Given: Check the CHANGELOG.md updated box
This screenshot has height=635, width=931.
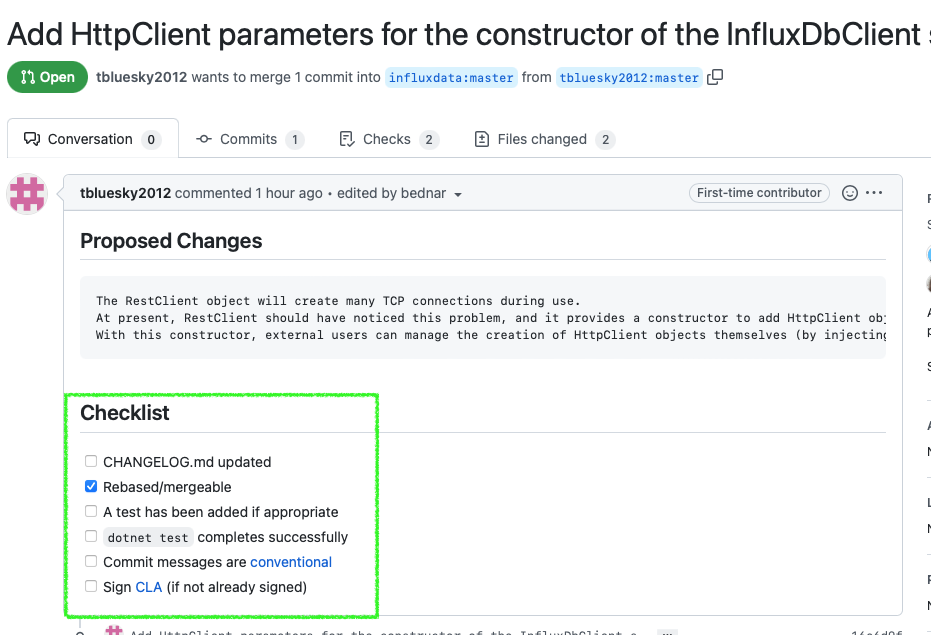Looking at the screenshot, I should 91,461.
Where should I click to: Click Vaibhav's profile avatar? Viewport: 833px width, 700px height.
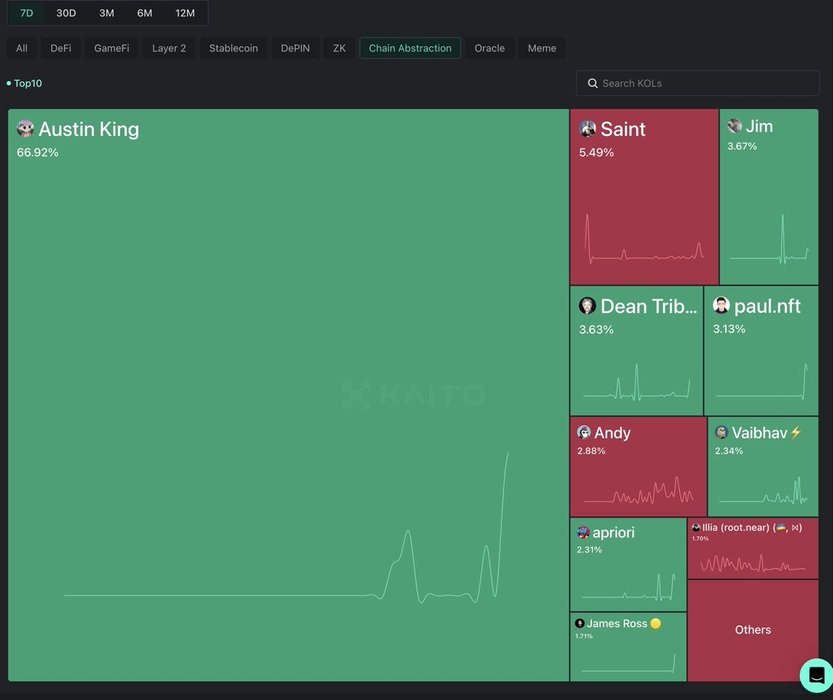[x=721, y=433]
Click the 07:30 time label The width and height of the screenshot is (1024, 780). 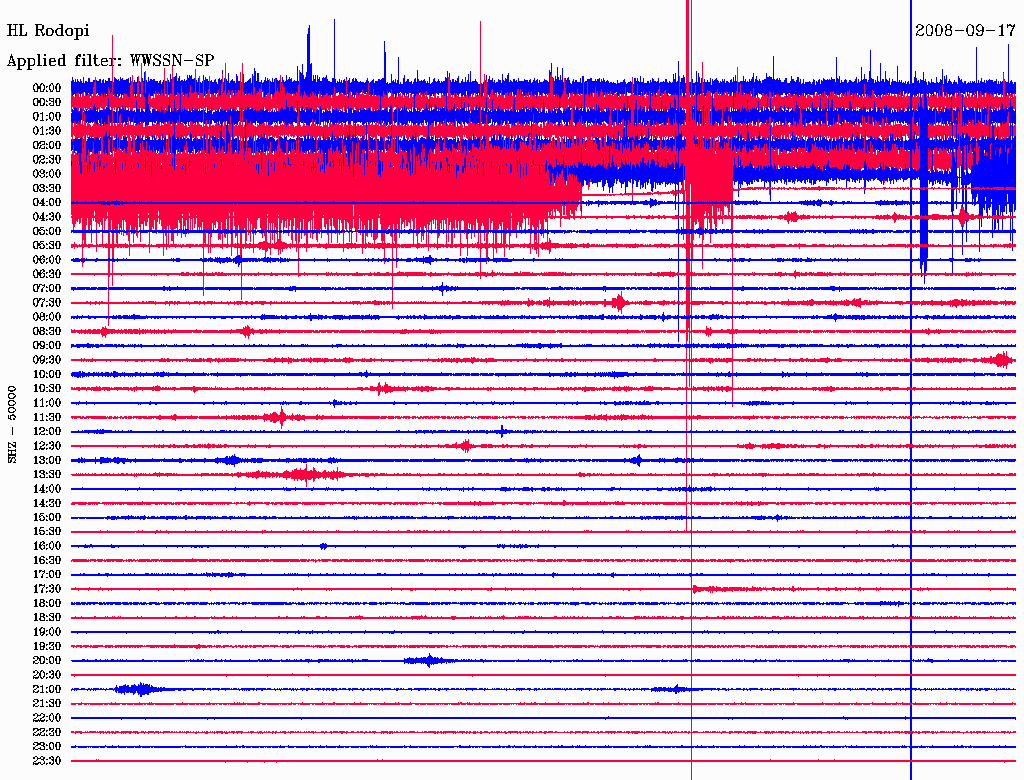click(x=47, y=302)
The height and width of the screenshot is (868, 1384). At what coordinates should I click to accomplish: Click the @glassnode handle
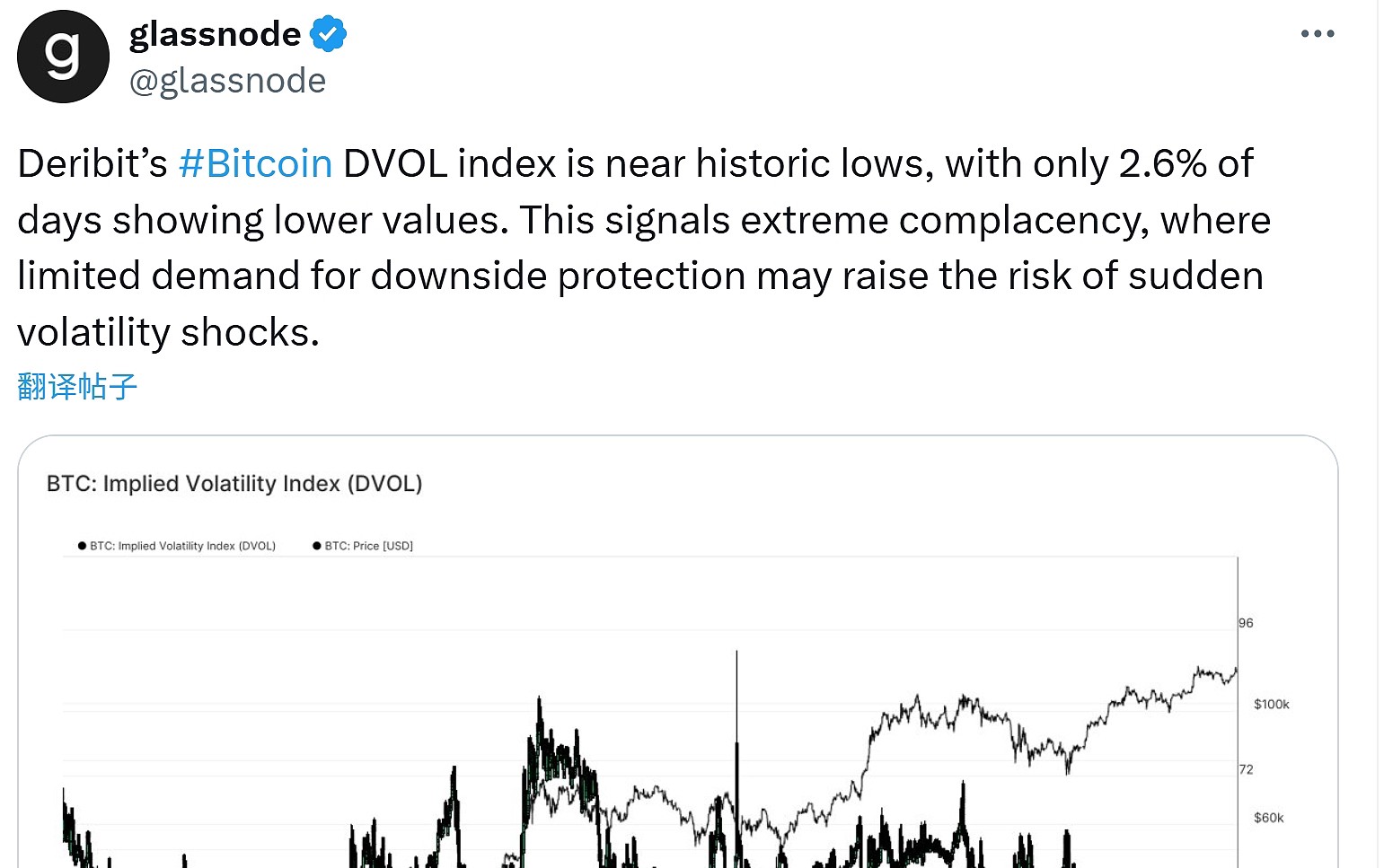[228, 80]
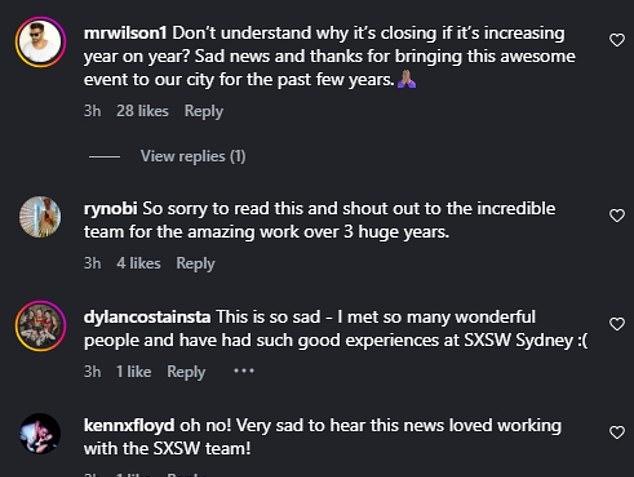Screen dimensions: 634x477
Task: Reply to mrwilson1's comment
Action: (204, 111)
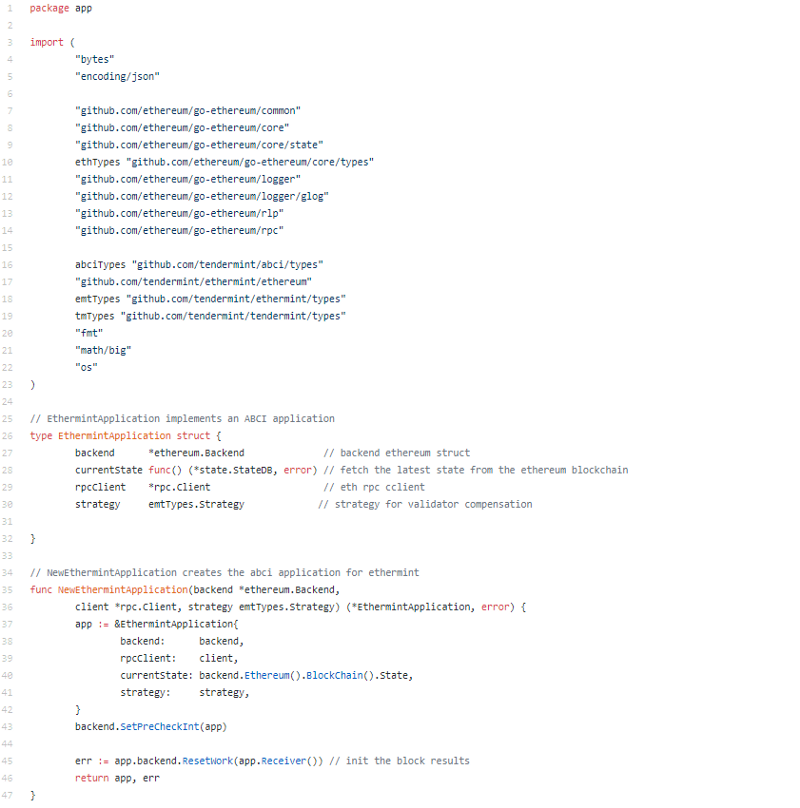The height and width of the screenshot is (808, 800).
Task: Click the 'import' keyword
Action: (46, 43)
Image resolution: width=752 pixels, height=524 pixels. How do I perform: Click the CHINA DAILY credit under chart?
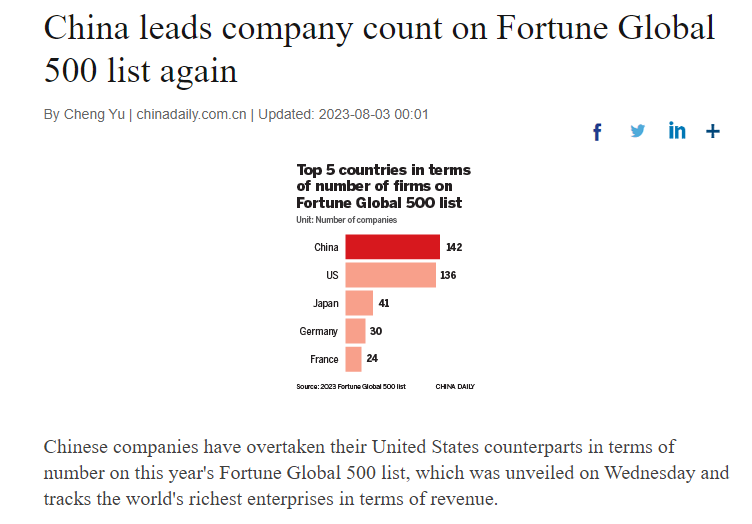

WHAT NEEDS TO BE DONE: The lines wanted run from the line containing "The height and width of the screenshot is (868, 1384)." through the end of the entries; return them exactly, both ends included, and keep pictures out.

FINISHED EXERCISE:
The height and width of the screenshot is (868, 1384). At what coordinates should I click to accomplish: Click the @glassnode handle
[228, 80]
Screen dimensions: 634x477
Task: Reply to mrwilson1's comment
Action: (204, 111)
The height and width of the screenshot is (808, 800).
Task: Click the 'import' keyword
Action: (46, 43)
Image resolution: width=752 pixels, height=524 pixels. How do I perform: Click the CHINA DAILY credit under chart?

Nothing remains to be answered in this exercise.